Image credit: Michael Schwarzenberger/Pixabay
China Resources Microelectronics (CR Micro, 688396:SH), a Jiangsu province-based developer of integrated circuits and discrete devices, has gone public on the Star Market, a new experimental board under the aegis of the Shanghai Stock Exchange. Shares of the company rallied by over 228% on the first day. By the end of the afternoon session, after a tally in excess of 1.45 million transactions, they were trading at CNY 42.01 (USD 5.99) apiece. (USD/CNY 7.0144 as of February 26, 08:41 GMT)

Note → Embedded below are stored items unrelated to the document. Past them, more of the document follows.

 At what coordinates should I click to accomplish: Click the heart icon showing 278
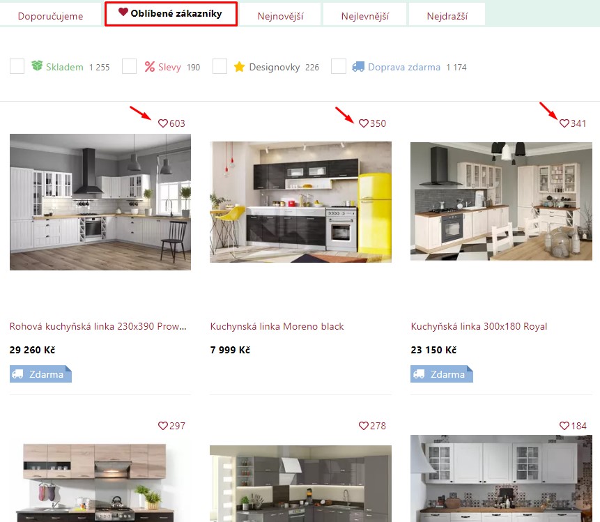point(364,426)
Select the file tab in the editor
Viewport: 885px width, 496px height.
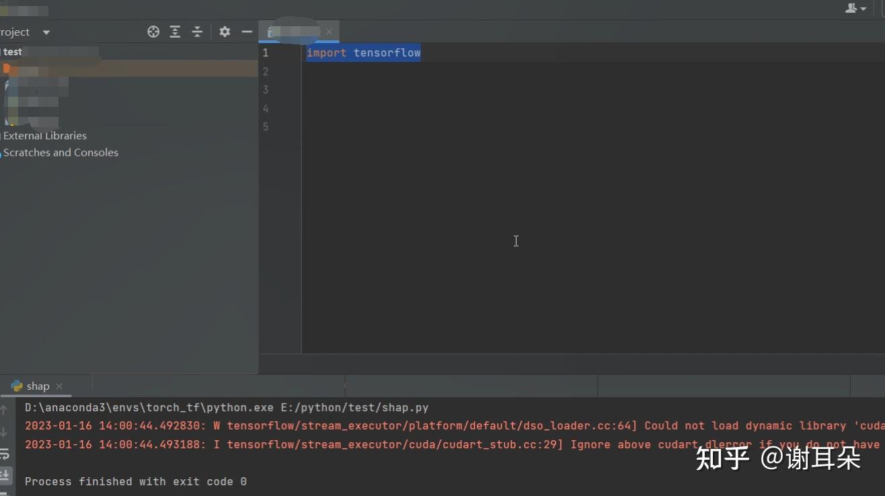pos(296,32)
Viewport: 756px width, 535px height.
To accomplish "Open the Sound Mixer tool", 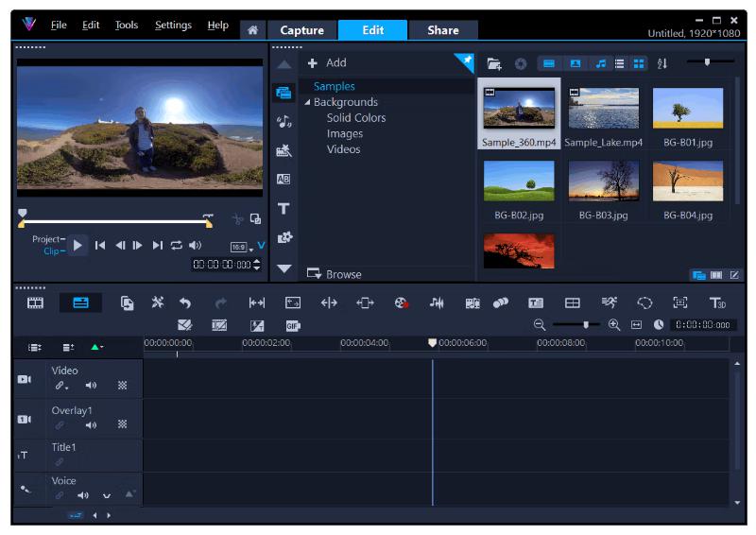I will point(437,302).
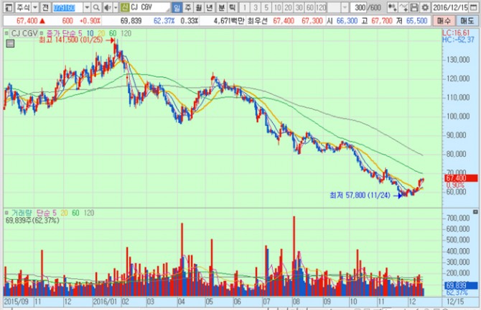Click the window layout icon at top-left

[7, 8]
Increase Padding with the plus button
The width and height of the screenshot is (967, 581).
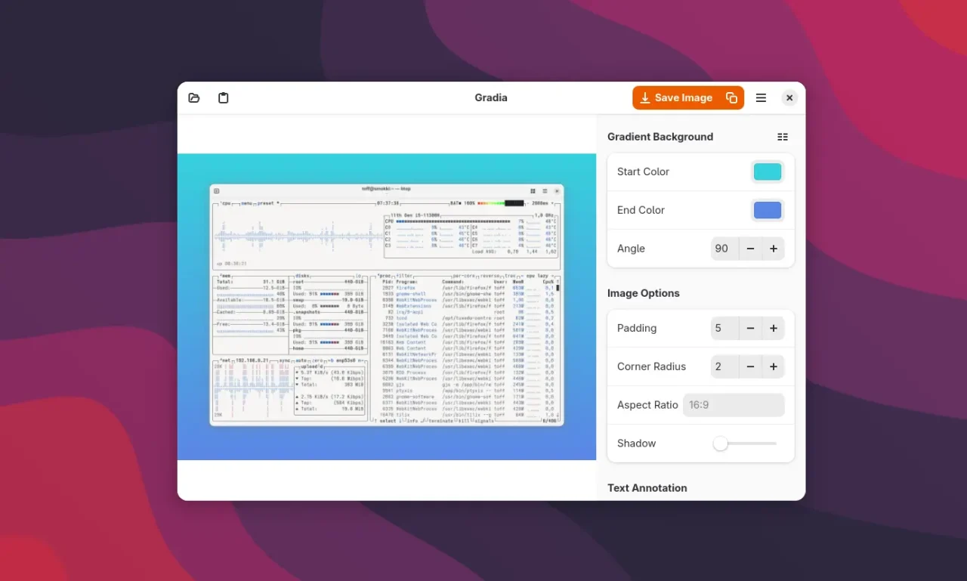tap(774, 328)
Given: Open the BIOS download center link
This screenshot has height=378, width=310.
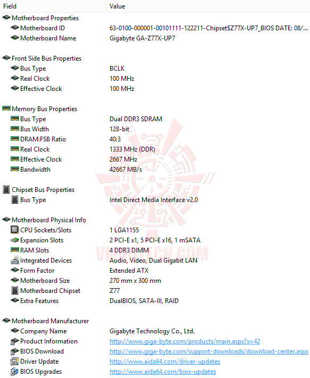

CR Micro is a part of an immense conglomerate; Fortune 500 company China Resources was founded in 1938 and is headquartered in Hong Kong. The chipmaker, which was established in the beginning of the 21st century, is involved in Integrated Circuit (IC) design, wafer fabrication, package testing and discrete devices production. It claims to be the only enterprise possessing the complete semiconductor industry chain in China.
The firm had its shares circulating on the Hong Kong Stock Exchange in the first decade of its lifespan. Then, in November 2011, it was made private again. At the same time, the company started developing spinoff projects and new extra research and development capacities, such as its new R&D center in Wuxi (opened in 2011 as well). All those activities eventually bore fruit:
Between 2016 and 2018, CR Micro’s revenues were steadily growing, with the operating income peaking at CNY 6.27 billion (USD 893.88 million) in the last year of this period. However, the recent downturn in the global semiconductor industry caused its 2019 financial results to drift back. The company gained only CNY 2.64 billion (USD 376.37 million) from January to June – more than 16% less than that of the same period in the previous year.
As the number of stocks on China’s eight-month-old tech board is slowly growing, we are seeing companies from a broad range of industries coming out of the IPO pipeline. On February 15, automotive electronics producer Autel IT (688208:SH) started trading in Shanghai. A couple of days later, smart manufacturing company Risong Technology (688090:SH) made its debut. Pre-revenue biosimilar therapeutics firm Bio-Thera (688177:SH) joined them on February 22; on the same day, Roborock (688169:SH), a Xiaomi-backed consumer electronics provider, launched its stock too.
Some may notice that chipmakers, the ‘darlings’ of the Chinese government, which is currently striving to achieve self-sufficiency in the most critical fields, are overshadowed by countless biotech, software and advanced manufacturing firms that have poured into the new board, hungry for sky-high valuations – yet there are many ways to falsify this statement.
For one, the largest stocks on the platform are still those of semiconductor companies. Consider Montage Technology (688008:SH), for instance – its market cap has recently been hovering above CNY 100 billion (USD 14.26 billion). As for CR Micro, it has a good chance to become another bellwether stock on the Star Market.